Curse of low interest rates
The U.S. Fed held off on tightening this year after the Chinese stock market crash in January and a faster-than-expected slowdown in the second largest economy. Many began to think further rises in U.S. interest rates wouldn’t be possible amid market volatility following the British decision to leave the European Union. But domestic circumstances press for higher interest rates. The U.S. unemployment rate fell to 4.7 percent in June, the lowest since 2007, and the average wage gained 2.6 percent on year. Home prices rose by 5.2 percent on average and U.S. stocks have been flirting with record highs. Although the inflation rate is hardly moving, the ultra-loose interest rate policy held for seven years and is creating bubbles everywhere.
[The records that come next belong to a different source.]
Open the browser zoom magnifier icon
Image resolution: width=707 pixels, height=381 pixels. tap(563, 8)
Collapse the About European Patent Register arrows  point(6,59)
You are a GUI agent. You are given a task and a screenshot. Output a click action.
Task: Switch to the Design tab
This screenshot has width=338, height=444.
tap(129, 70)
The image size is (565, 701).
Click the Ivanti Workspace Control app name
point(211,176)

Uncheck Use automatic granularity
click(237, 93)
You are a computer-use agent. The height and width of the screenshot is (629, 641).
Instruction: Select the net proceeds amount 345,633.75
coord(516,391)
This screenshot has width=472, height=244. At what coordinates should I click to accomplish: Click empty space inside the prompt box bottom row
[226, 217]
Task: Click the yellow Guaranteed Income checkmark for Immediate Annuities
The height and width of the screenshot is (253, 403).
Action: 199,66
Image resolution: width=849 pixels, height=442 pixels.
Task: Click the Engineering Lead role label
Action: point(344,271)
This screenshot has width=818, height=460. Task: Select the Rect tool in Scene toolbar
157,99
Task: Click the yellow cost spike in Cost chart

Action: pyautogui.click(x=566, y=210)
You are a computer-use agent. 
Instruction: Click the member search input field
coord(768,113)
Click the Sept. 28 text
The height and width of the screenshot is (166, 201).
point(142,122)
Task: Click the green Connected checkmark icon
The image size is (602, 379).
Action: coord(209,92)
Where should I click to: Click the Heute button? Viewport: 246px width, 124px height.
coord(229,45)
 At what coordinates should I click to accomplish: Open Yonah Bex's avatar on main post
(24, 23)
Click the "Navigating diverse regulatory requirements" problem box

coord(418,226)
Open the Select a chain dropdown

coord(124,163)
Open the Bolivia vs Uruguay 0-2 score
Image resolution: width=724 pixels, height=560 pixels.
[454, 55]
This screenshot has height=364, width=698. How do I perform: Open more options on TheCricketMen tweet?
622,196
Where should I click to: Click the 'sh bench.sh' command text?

It is naïve to think interest rates are determined by supply and demand factors. Monetary policy has always been political. The U.S. Republicans traditionally favor tax cuts to spur consumption and growth. The Democrats on the other hand try to aid the economy through cuts in interest rates to stimulate corporate investment and employment. They believe increases in jobs and wages can help ease income inequalities for low-income people and the working class, their traditional voting base. The legacy has been followed by Yellen and other pupils of Yale University professor and economist James Tobin.
Democrats have held onto power through the benefits of zero interest rates and the massive quantitative easing program amidst the 2007-2008 financial crisis. This unconventional monetary stimuli helped save the economy in the face of its worst-ever postwar crisis and recession and an increased unemployment rate. But criticism of the radical policy was equally great. Presidential candidates Donald Trump of the GOP and Bernie Sanders of the Democratic Party gained enormous popularity with their angry tirades and aggressive platforms against deepening polarization.
The ultra-loose monetary policy was lambasted by radical candidates of both the conservative and liberal camps. Trump claims the Fed isn’t raising interest rates to help Democrat nominee Hillary Clinton. Public confidence in the U.S. central bank slipped to 38 percent compared with above 70 percent 20 years ago. Slogans like “Fed up with the Fed” and “End the Fed” suggest the zero-interest-rate policy has lost political popularity.
The fallout from ultra-low interest rates has created messes around the world. Negative interest rates in Europe and Japan have only inflated real estate prices without aiding the overall economies. Home prices in Denmark, Norway, and Sweden, which pushed interest rates into negative territory four years ago, have jumped 11 percent to 12 percent annually. Instead of spurring investment, savings have shot up. Households are putting aside money for their old age as low interest rates make lives difficult to manage through dependence on pension income. Low interest rates have only ended up further dampening consumption and investment and instead made companies and households pile up money.
Japan is most confounded by the dilemma of low interests. When the U.S. starts raising interest rates, the funds pulling out of emerging markets will likely turn to yen assets for safety. The U.S. dollar plunged to 101 yen from 122 yen following the U.S. rate hike in December.
Japan has pushed interest rates to the negative zone to defend the yen, but it ended up elevating real estate prices instead of helping exports and the stock market. The lift-off in U.S. interest rates could jeopardize Japan’s Abenomics.
Ultra-low interest rates no can longer be a solution to the woes of the world economy. The Bank for International Settlements has raised concerns about uncertainties in the behavior of individuals and institutions in the strange new monetary landscape of prolonged low and negative interest rates. The International Monetary Fund has also warned central banks to take pre-emptive actions against bubbles in real estate prices.
Korea is not yet in a serious stage of inflated real estate prices and abnormal strengthening in the currency. The manufacturing sector has been running at normal rate and the benchmark rate of 1.75 percent is still safely above zero. But U.S. tightening tends to be merciless and Koreas’ household debt is at dangerous levels. Global crises always stem from debt and the tipping point has been hikes in U.S. rates.
The U.S. tightening cycle came nearly every decade — in 1977, 1987, 1994, and 2004. We may just have to pray for a Democratic president to avoid the tsunami of higher rates.
JoongAng Ilbo, Aug. 29, Page 30
*The author is an editorial writer of the JoongAng Ilbo.